## Exercise details
Read through the lines below for the string "Open" and copy each one that has it.

'''

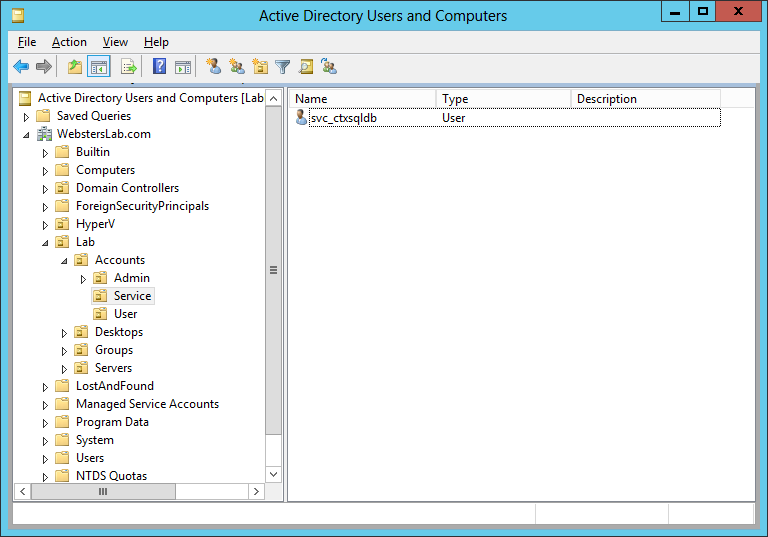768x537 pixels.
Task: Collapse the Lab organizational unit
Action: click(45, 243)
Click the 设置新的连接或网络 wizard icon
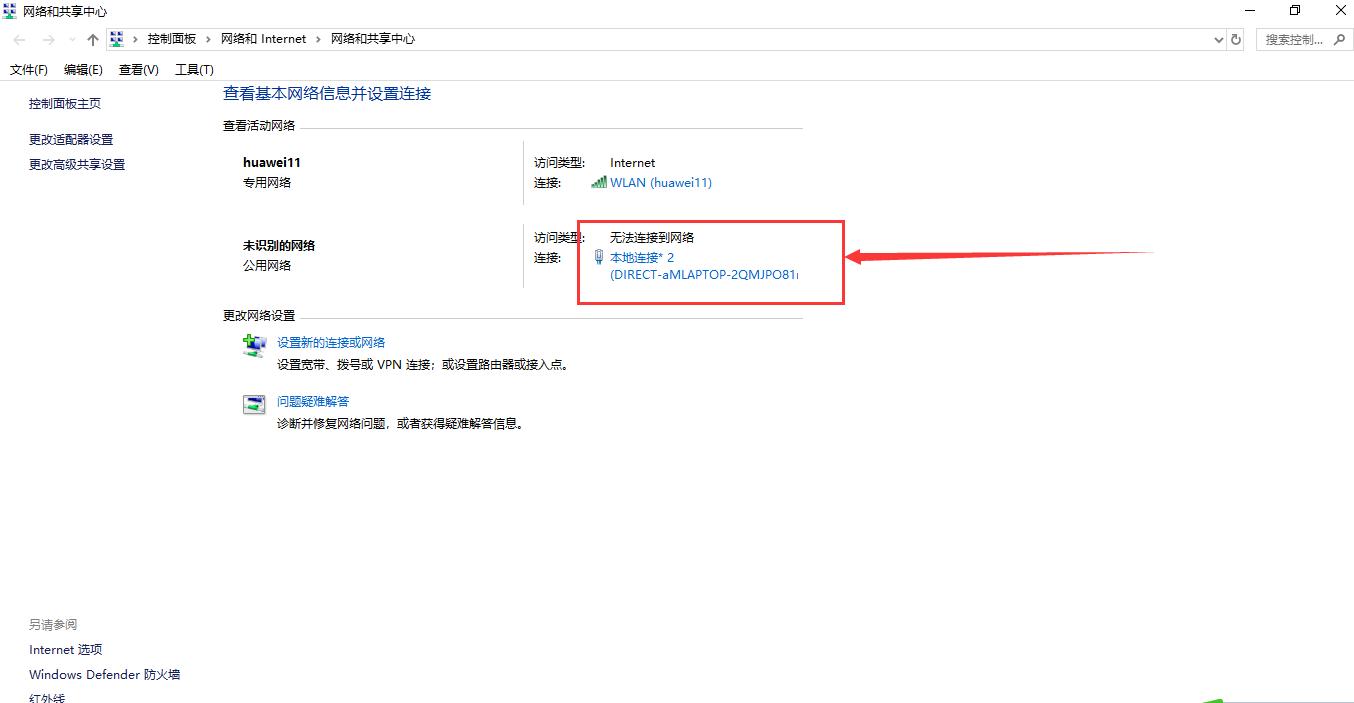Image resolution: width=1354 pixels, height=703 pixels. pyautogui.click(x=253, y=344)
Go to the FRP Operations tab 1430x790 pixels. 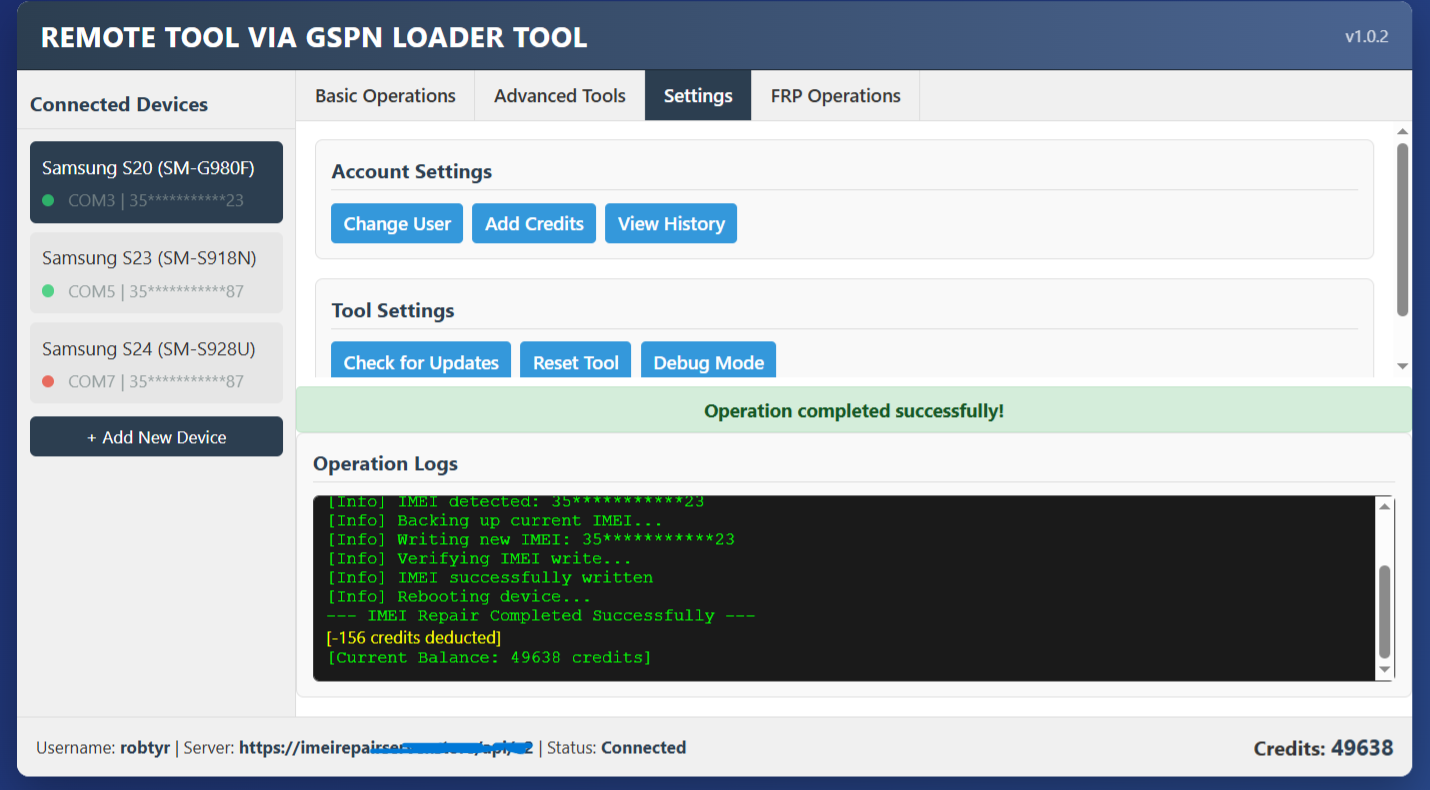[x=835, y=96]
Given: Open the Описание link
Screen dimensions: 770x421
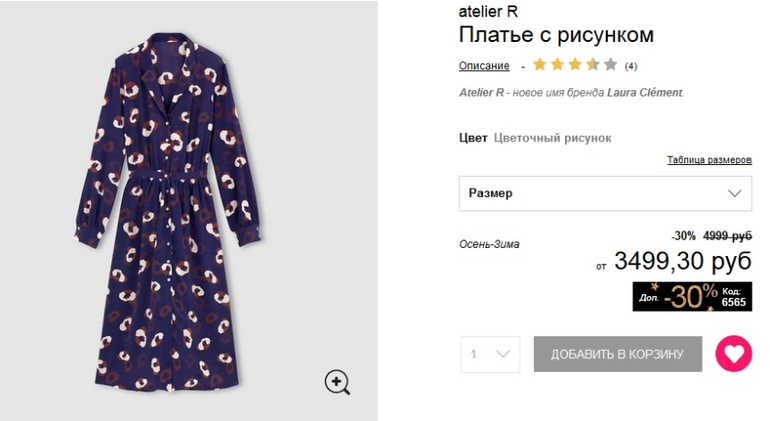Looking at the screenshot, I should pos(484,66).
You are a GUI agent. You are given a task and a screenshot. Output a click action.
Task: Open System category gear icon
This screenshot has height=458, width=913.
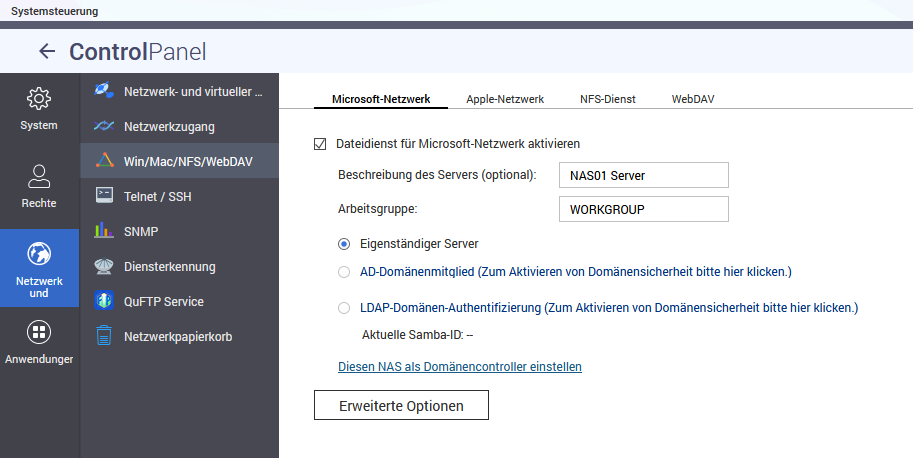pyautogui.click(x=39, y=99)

'''

## Answer box
Given: Open the Описание link
Task: Open System category gear icon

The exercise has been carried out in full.